:: The exercise ::
Reproduce the records from the line with "You are a GUI" up to and including the line with "Action: pos(300,528)", requests included. Multiply each coordinate in the answers by 1.55 and round to whole numbers, with halves rounded up, and output only those lines without the pictures.

:: Exercise material ::
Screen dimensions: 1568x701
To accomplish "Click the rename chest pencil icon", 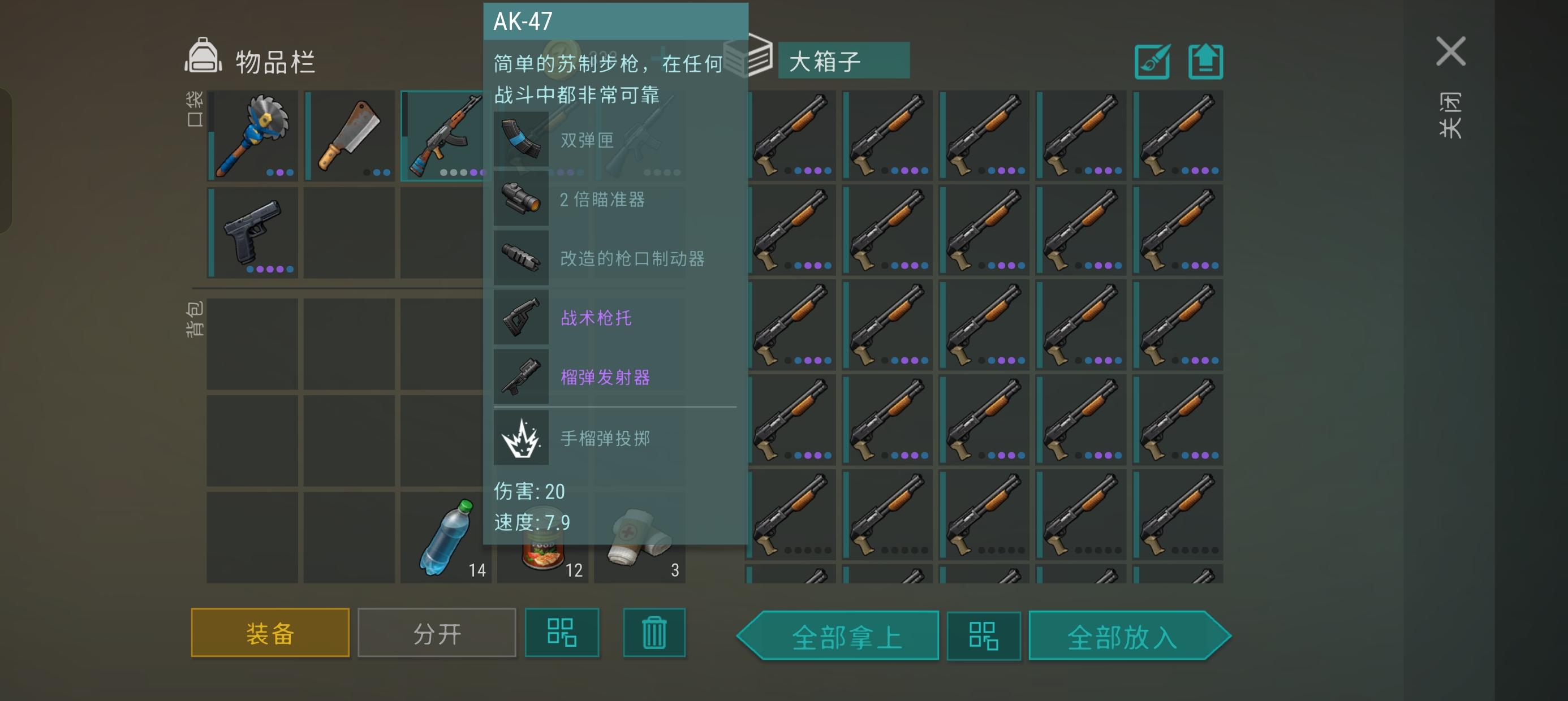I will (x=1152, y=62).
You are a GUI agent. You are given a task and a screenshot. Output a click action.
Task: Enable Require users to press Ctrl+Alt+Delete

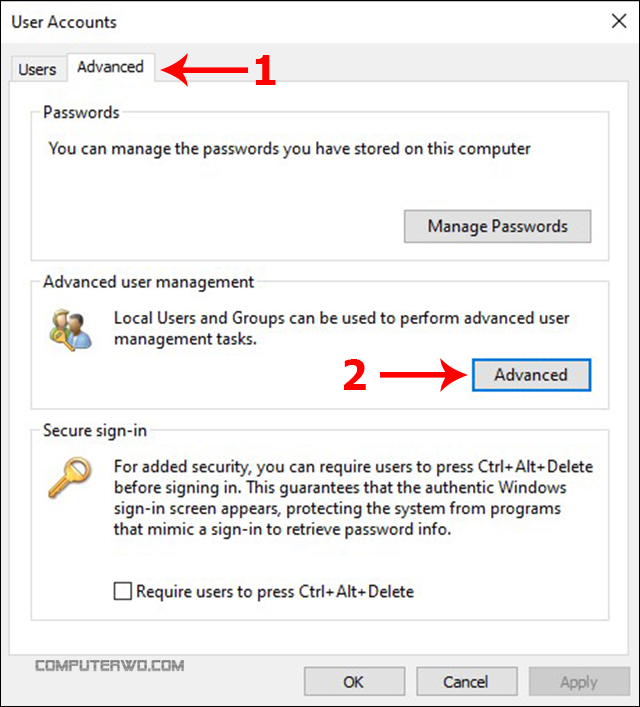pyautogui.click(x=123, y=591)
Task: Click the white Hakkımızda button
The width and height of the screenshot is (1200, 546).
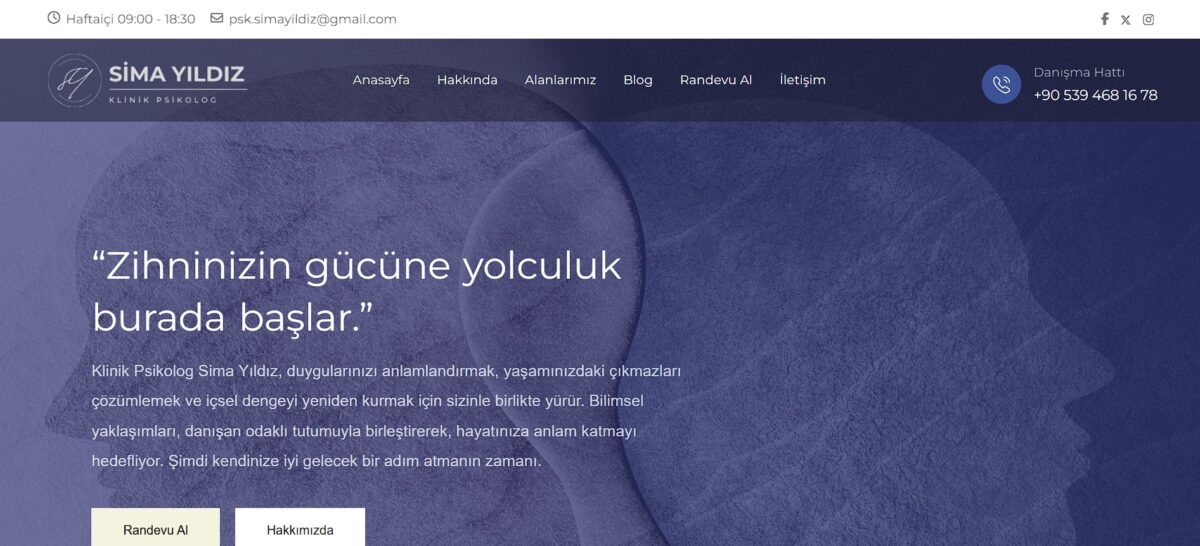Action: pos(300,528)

==

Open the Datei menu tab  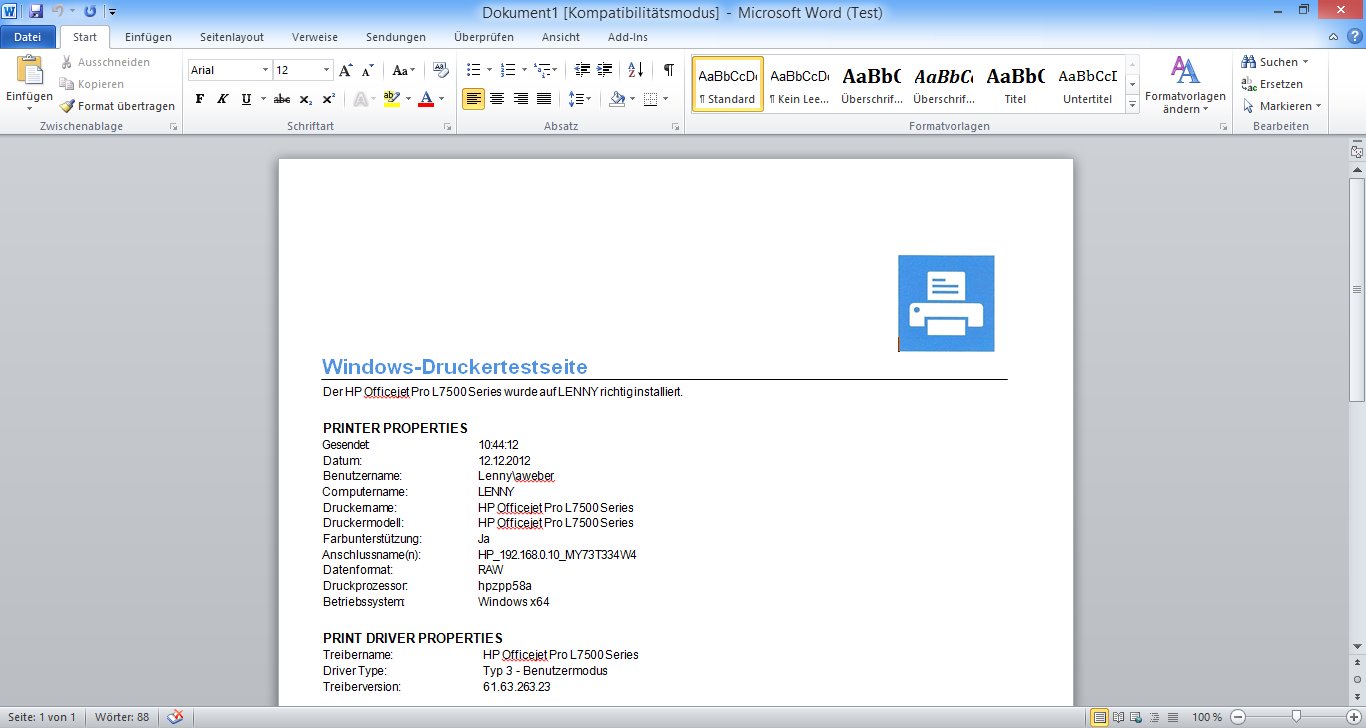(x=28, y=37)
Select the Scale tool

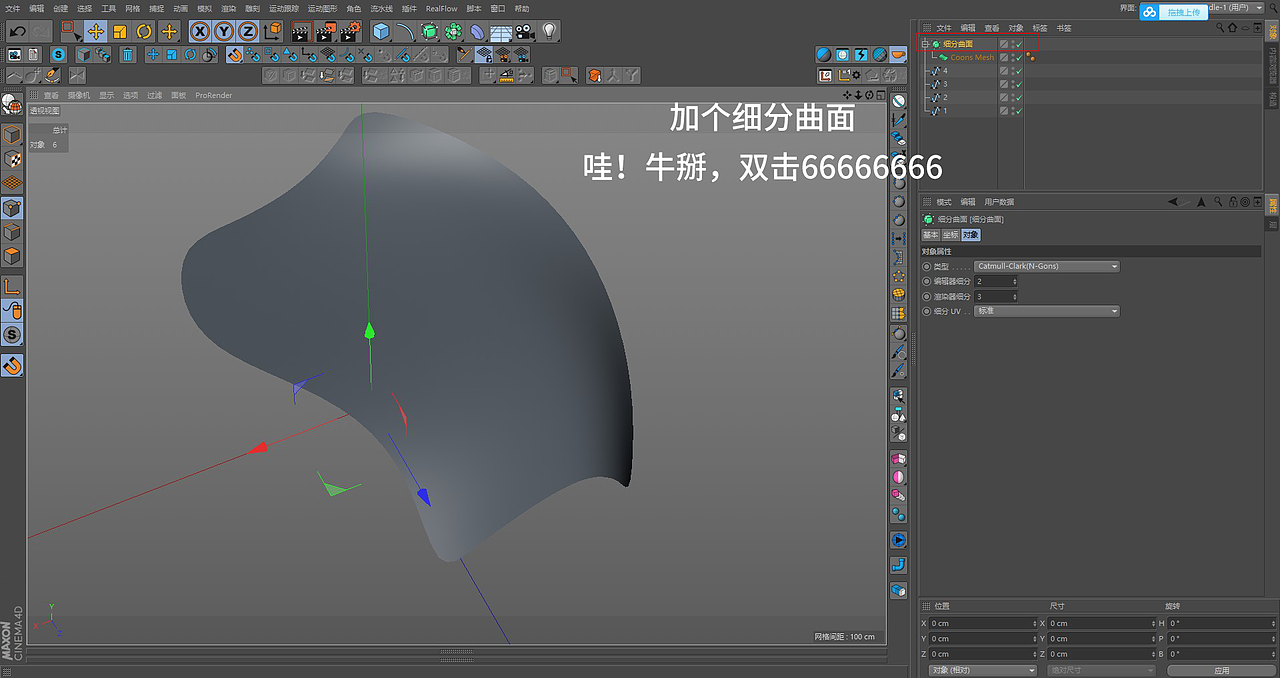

==

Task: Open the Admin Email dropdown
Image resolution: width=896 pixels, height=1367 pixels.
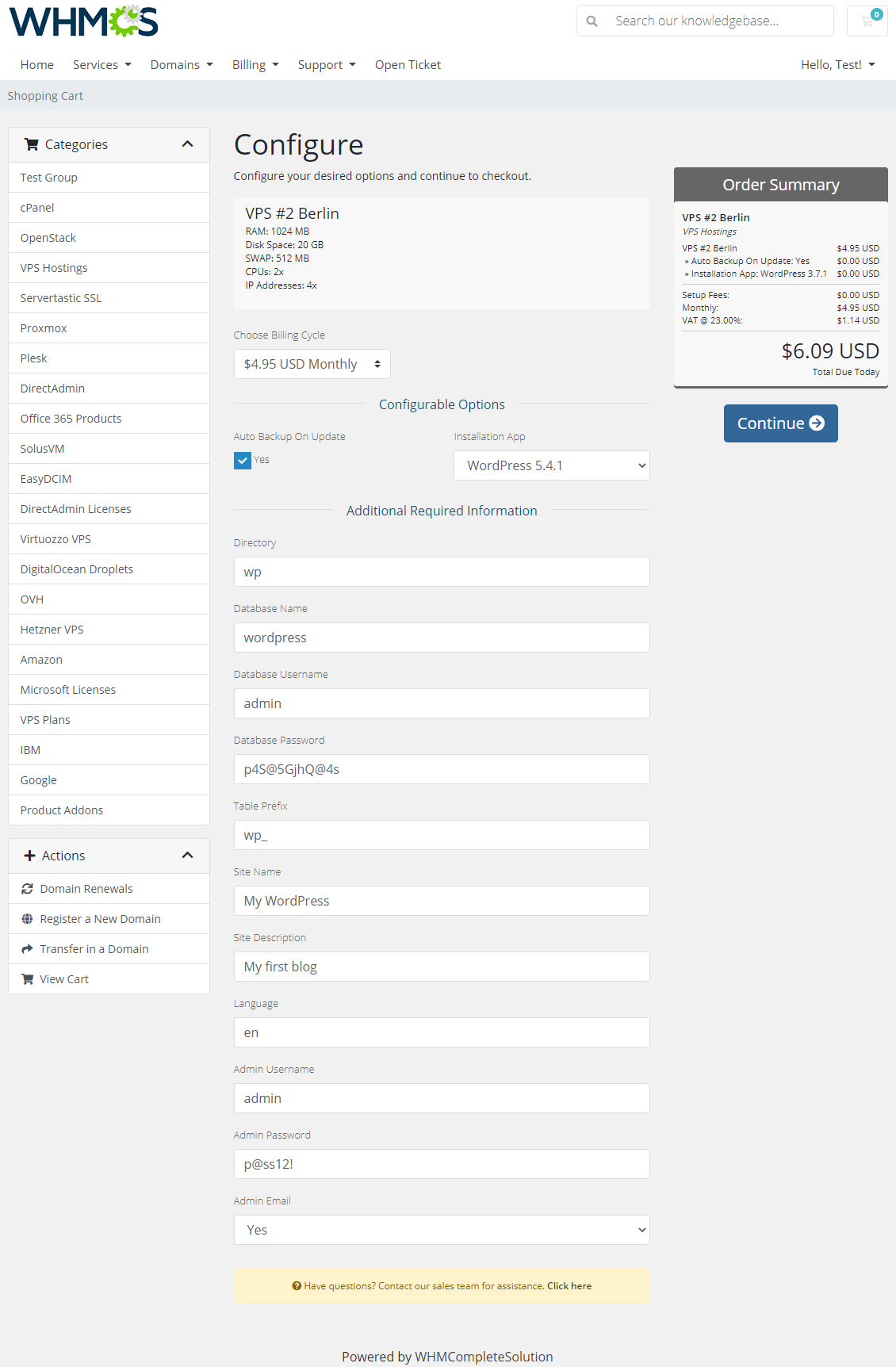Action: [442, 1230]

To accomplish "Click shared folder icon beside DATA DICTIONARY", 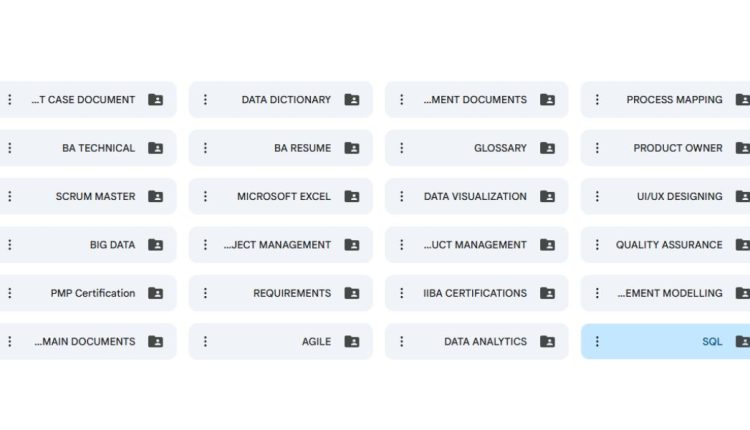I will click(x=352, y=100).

:: Output for this exercise ::
You are a GUI agent. You are given a task and a screenshot. Output a click action.
Task: Enable Require users to press Ctrl+Alt+Delete

pyautogui.click(x=191, y=916)
Task: Click the white Hakkımızda button
The width and height of the screenshot is (1200, 546).
Action: pos(465,818)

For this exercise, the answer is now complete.